Chinese Brands Outperform European Giants on Home Soil

The Rise of Chinese Automakers in the European Market
In recent months, Chinese automakers have been making significant strides in the European automotive market, challenging long-established Western brands. This shift is particularly evident in the rapid growth of electric vehicle (EV) sales, with several Chinese manufacturers outperforming traditional industry leaders.

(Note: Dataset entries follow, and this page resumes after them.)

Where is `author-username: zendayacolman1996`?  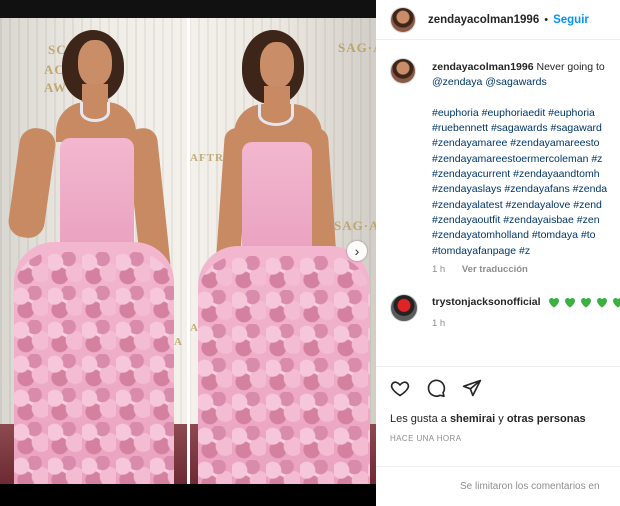 author-username: zendayacolman1996 is located at coordinates (484, 20).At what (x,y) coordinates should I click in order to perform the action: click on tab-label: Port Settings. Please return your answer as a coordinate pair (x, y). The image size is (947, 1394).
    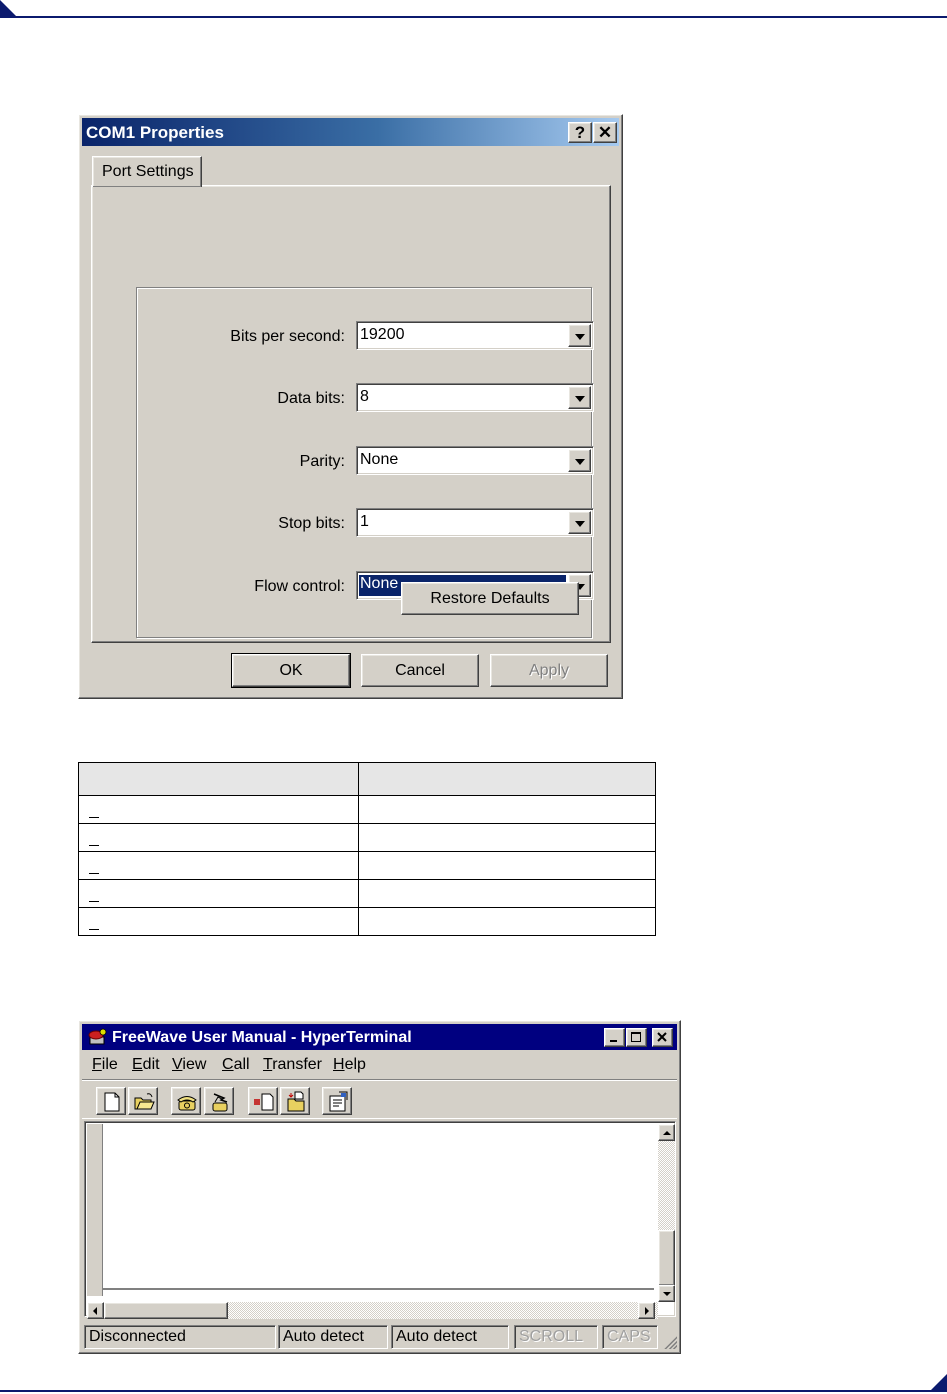
    Looking at the image, I should click on (148, 172).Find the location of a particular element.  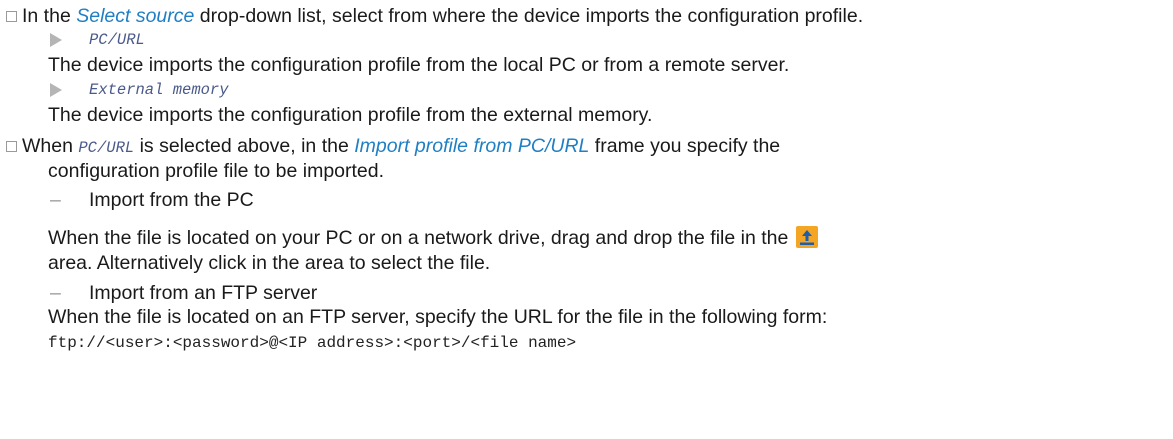

import-profile-ref: Import profile from PC/URL is located at coordinates (472, 146).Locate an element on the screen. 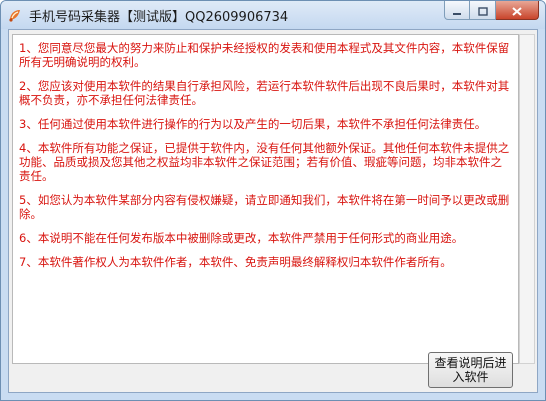  window-title: 手机号码采集器【测试版】QQ2609906734 is located at coordinates (159, 18).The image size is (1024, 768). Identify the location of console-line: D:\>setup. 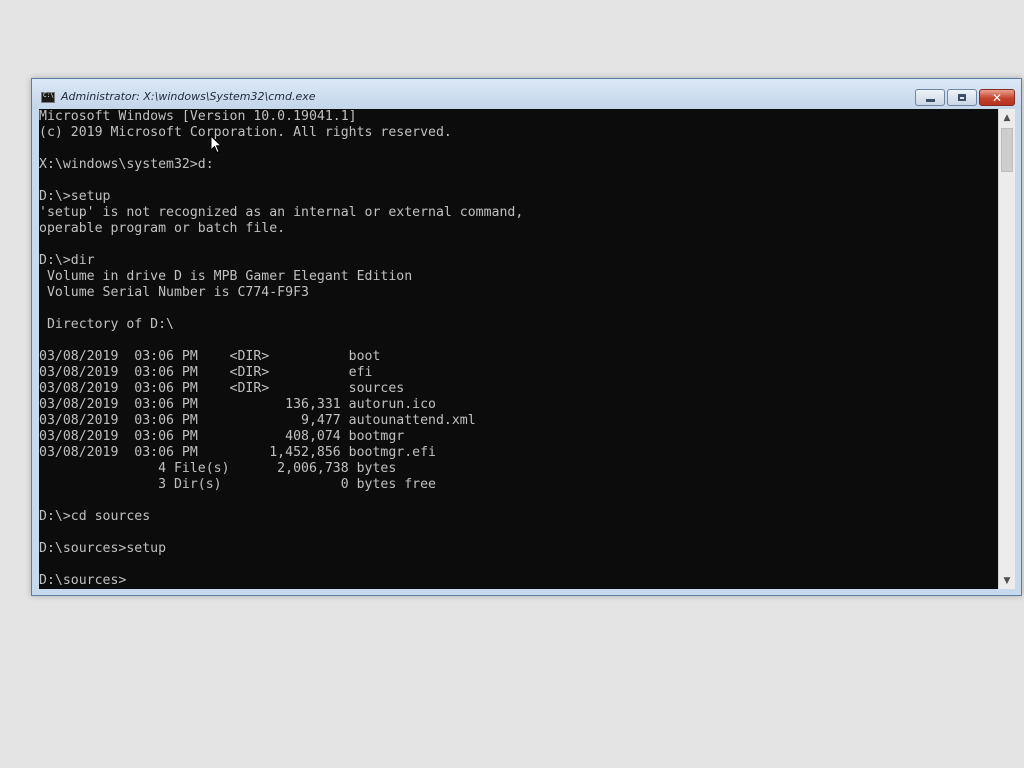
(75, 196).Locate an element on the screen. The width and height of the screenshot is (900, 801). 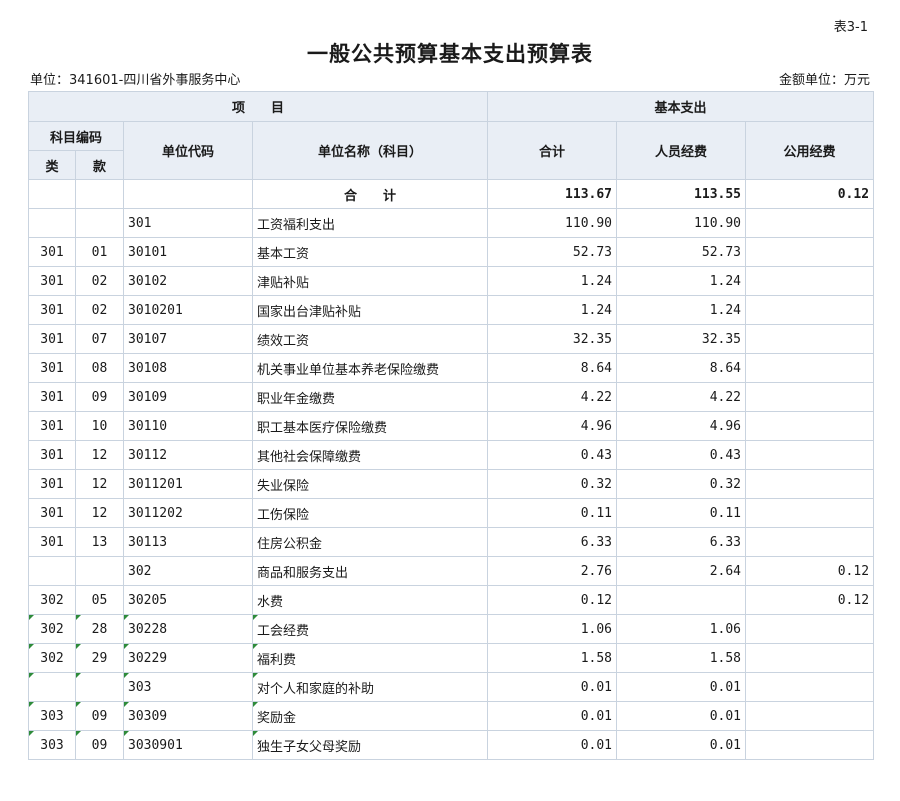
header-xiangmu: 项 目 is located at coordinates (258, 106).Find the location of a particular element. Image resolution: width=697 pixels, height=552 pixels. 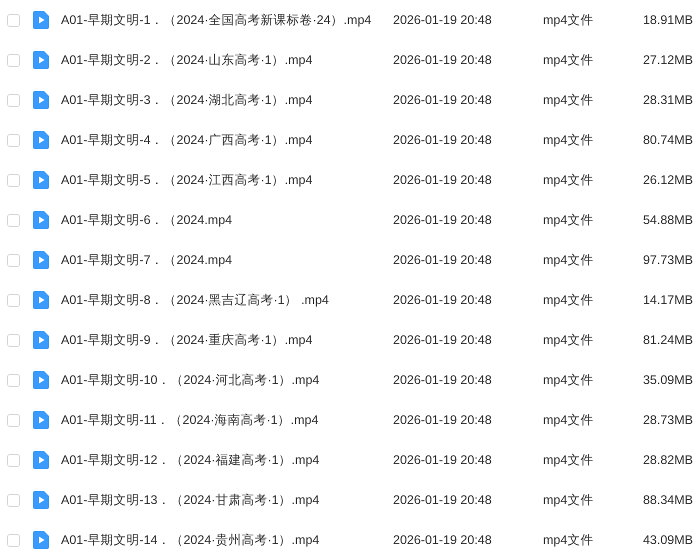

file-size: 18.91MB is located at coordinates (668, 20).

One of the most notable success stories is BYD, which reported a 133 percent increase in EV sales in June and a 143 percent increase in the first half of the year. In that period, BYD sold 41,300 electric vehicles, placing it 12th on the list of most-registered EV brands in Europe. This achievement highlights the growing influence of Chinese brands in the region.
Another key player is Jaecoo, which has also seen strong performance in the European market. Alongside BYD and Omoda, these brands have contributed to a surge in sales that has led to a 91 percent increase in total sales for Chinese automakers in the first half of the year. This growth has resulted in a 5.1 percent market share, just behind Mercedes at 5.2 percent and ahead of Ford at 3.8 percent.

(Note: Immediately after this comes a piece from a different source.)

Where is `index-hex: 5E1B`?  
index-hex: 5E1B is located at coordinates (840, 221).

Despite an overall decline in new car registrations in Europe—falling 4.4 percent in June and 0.3 percent over the first six months of 2025—the performance of Chinese automakers stands out as a major trend. Their success is not limited to EVs alone; plug-in hybrids from brands like BYD, Jaecoo, and Omoda have also gained popularity. For example, BYD’s Seal U tied with the VW Tiguan in June as the best-selling PHEV in Europe.

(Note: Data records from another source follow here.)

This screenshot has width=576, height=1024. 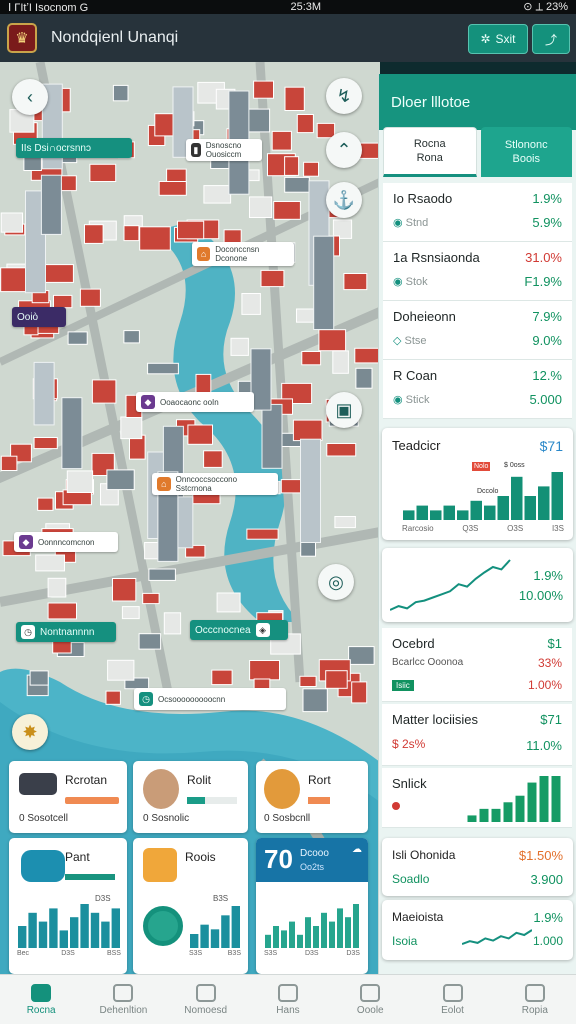 I want to click on map-label: ◆ Ooaocaonc ooIn, so click(x=195, y=402).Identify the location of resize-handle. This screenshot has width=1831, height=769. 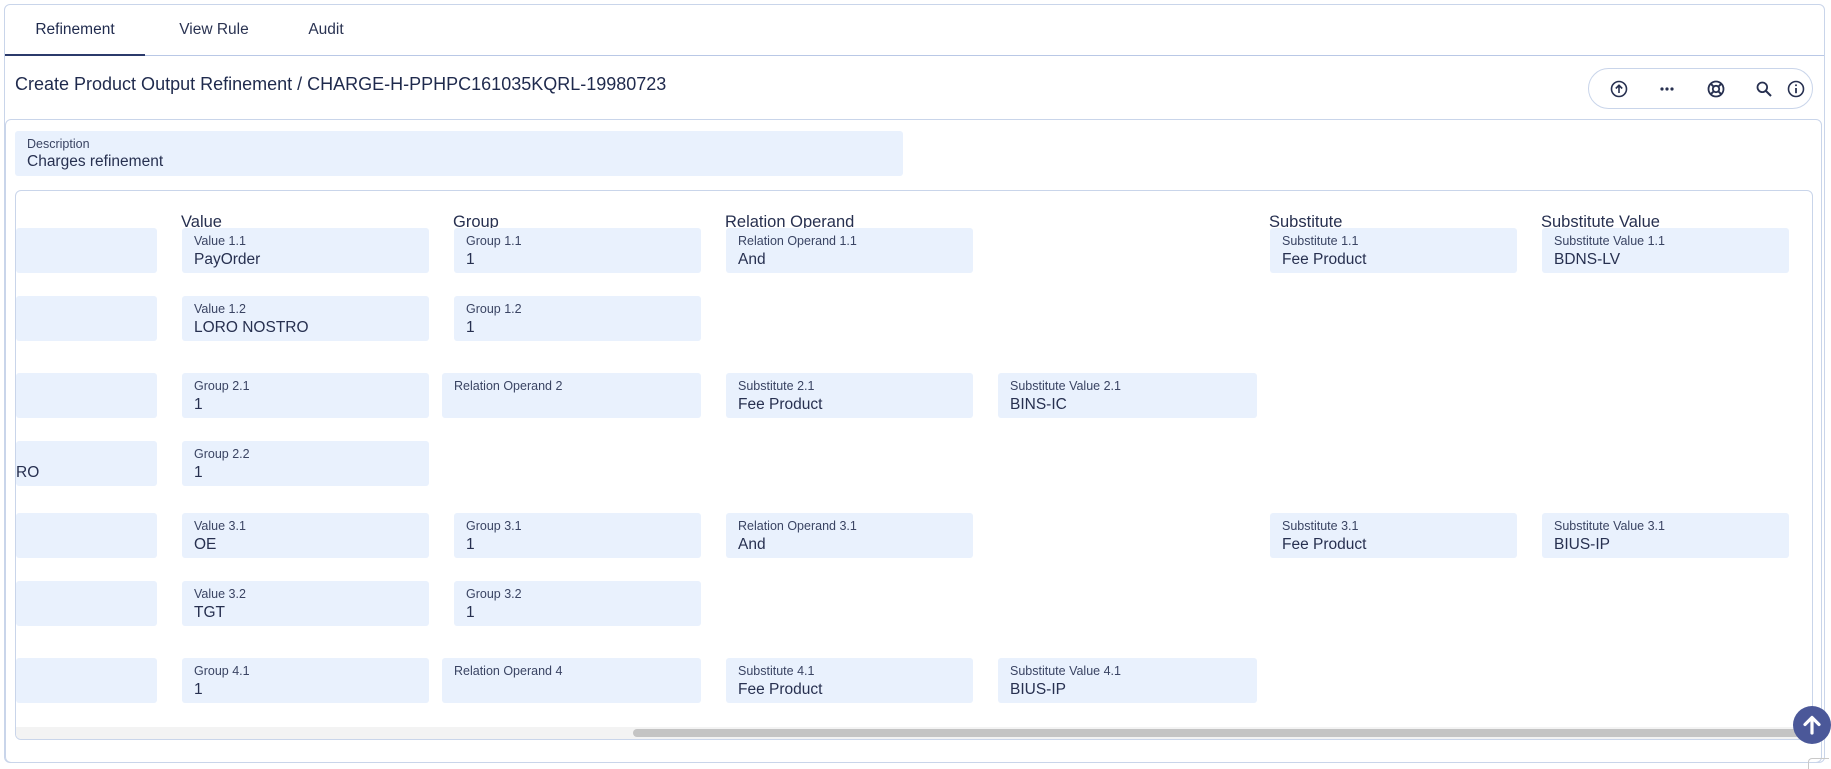
(1818, 764).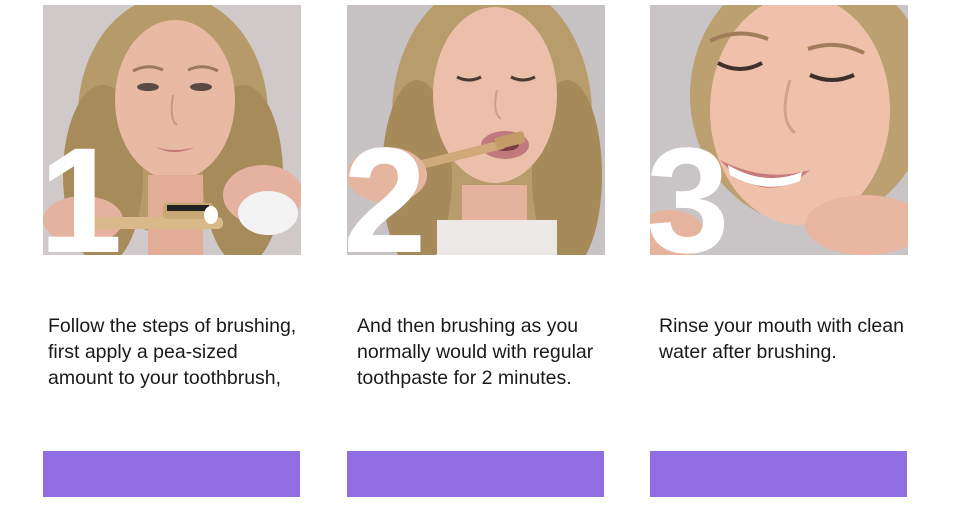 The width and height of the screenshot is (960, 521). I want to click on step-2-photo: 2, so click(476, 130).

Notable Performers and Setbacks
While Chinese automakers are gaining ground, other brands have experienced mixed results. The Volkswagen Group saw a 3 percent increase in sales, while Renault and BMW both recorded 6 percent and 4 percent growth respectively. However, not all automakers have fared well. Tesla and Stellantis faced declines, with Tesla’s sales dropping 33 percent in the first half of the year and Stellantis down 9 percent.
Dacia’s Sandero remained the best-selling car in Europe, with 128,800 units registered. However, its sales fell by 11 percent, with the Renault Clio closely following at 122,500 units. Peugeot’s 2008 and several Volkswagen models rounded out the top five.
The Tesla Model Y, once the top-selling EV in Europe, saw a significant drop in sales, falling 33 percent to 68,800 units. Despite this, overall EV sales across all brands increased by 25 percent to 1.2 million, marking the first time more than 1 million EVs were registered in a six-month period.
Leading EV Brands and Models in Europe
Looking at the top EV brands in Europe, Tesla still holds the number one spot, but its dominance is being challenged. Volkswagen emerged as the leading brand in the first half of the year, with 135,427 units sold—a 78 percent increase compared to the previous year. Tesla, however, remains the second most popular, with 109,262 units sold, though this was a 33 percent decrease from the previous year.
Other notable performers include BMW, Audi, and Skoda, which all saw significant growth in their EV sales. Meanwhile, brands like Cupra and Ford showed impressive increases, with Ford’s EV sales jumping 304 percent in June and 223 percent in the first half of the year.
In terms of individual models, the Tesla Model Y continued to lead in June, although its sales dropped slightly. The VW ID.4 and ID.7 also performed strongly, with the ID.7 seeing a massive 322 percent increase in June. Other top models included the Skoda Elroq, Renault 5, and VW ID.3.
A Changing Landscape
As the European automotive market continues to evolve, the rise of Chinese automakers signals a shift in power dynamics. With their aggressive expansion and strong performance in both EV and PHEV segments, these brands are no longer just newcomers—they are now serious contenders in a competitive industry. As the second half of 2025 unfolds, it will be interesting to see how traditional Western brands respond to this growing challenge.